**Data excerpts**
........
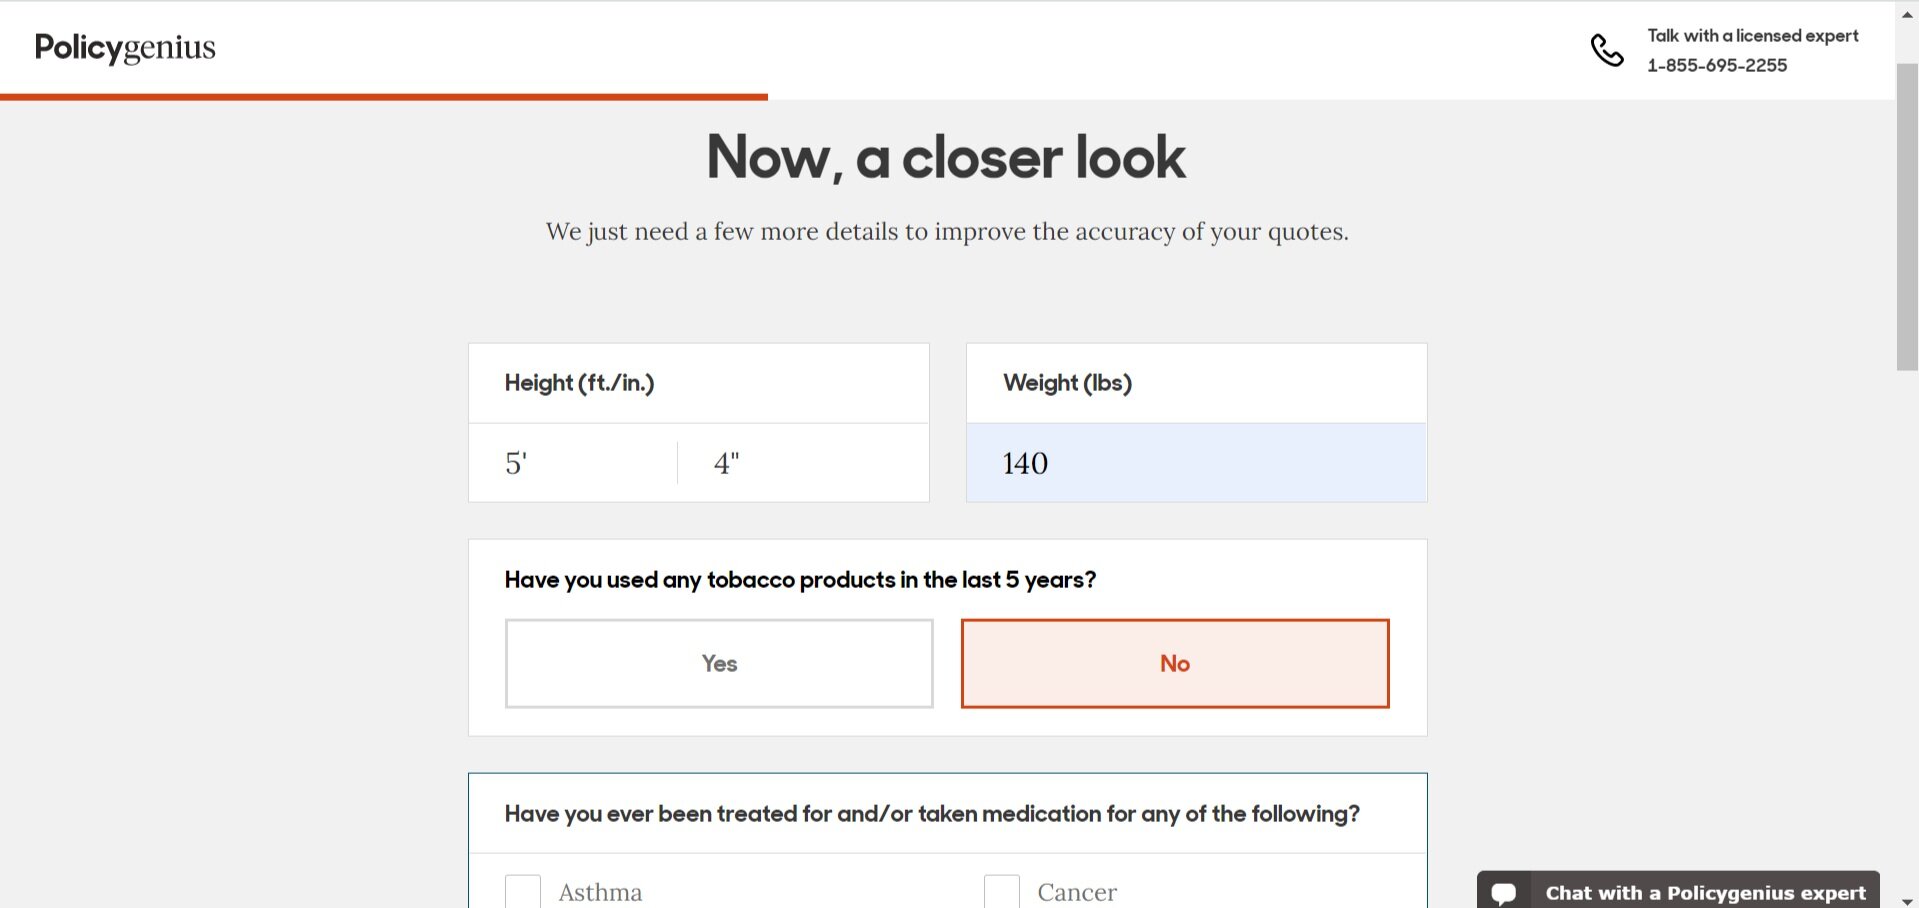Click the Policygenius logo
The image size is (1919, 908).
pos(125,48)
........
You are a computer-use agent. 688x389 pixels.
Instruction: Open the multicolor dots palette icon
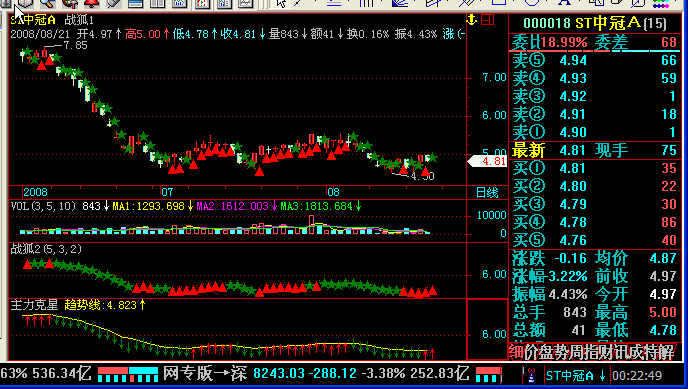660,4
........
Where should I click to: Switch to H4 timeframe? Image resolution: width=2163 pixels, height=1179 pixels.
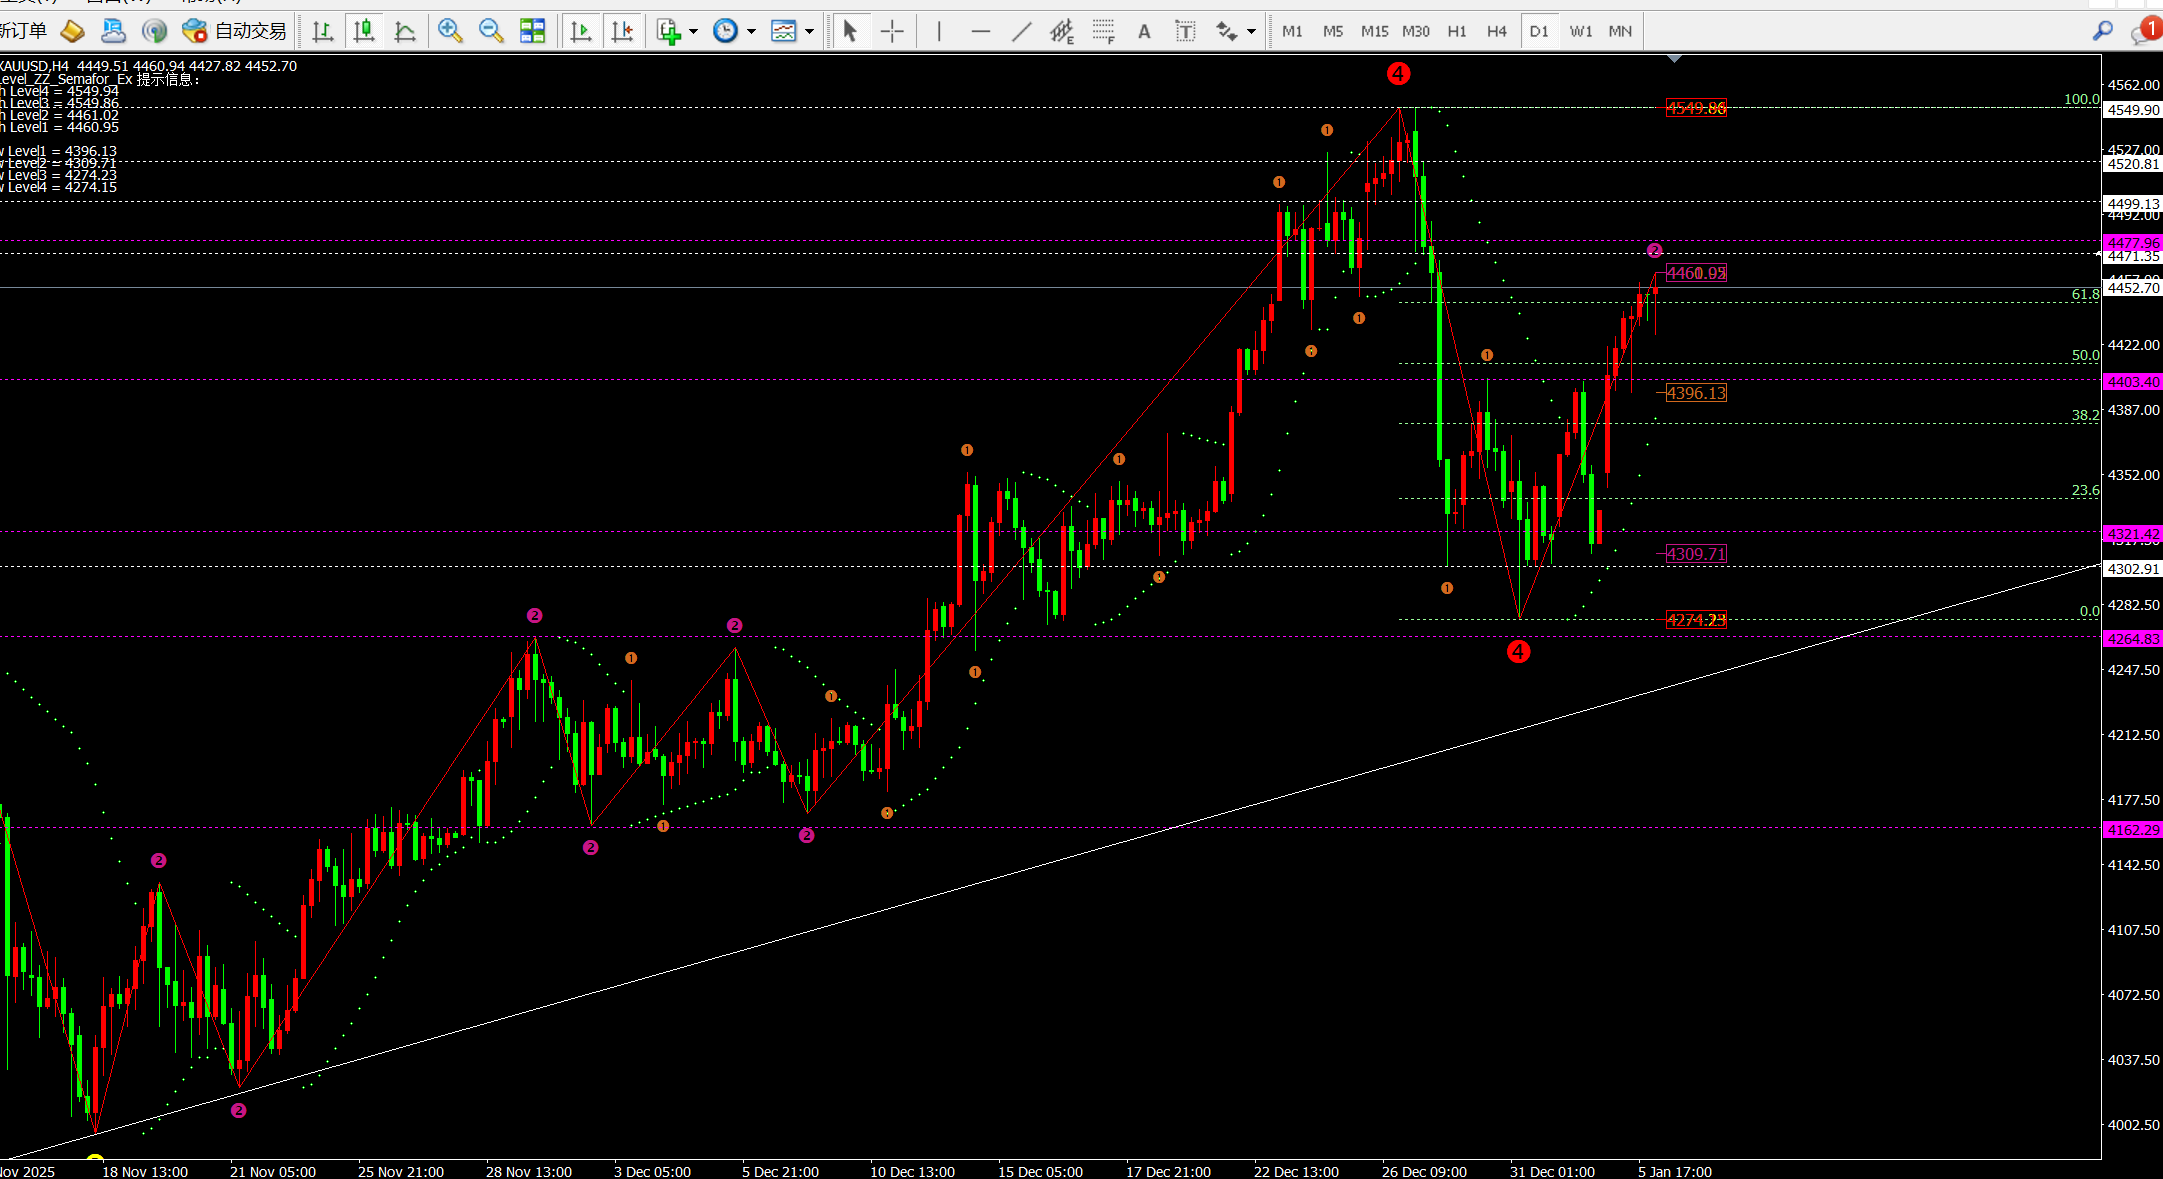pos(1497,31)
........
**Requirements**
Lay out the records from the line with "Where should I" up to and including the line with "pos(1497,31)" as a Markdown table with the columns Number and Text, skipping blank lines and leaving out the pictures.

**Exercise response**
| Number | Text |
|---|---|
| 1 | Where should I click to: Switch to H4 timeframe? Image resolution: width=2163 pixels, height=1179 pixels. |
| 2 | pos(1497,31) |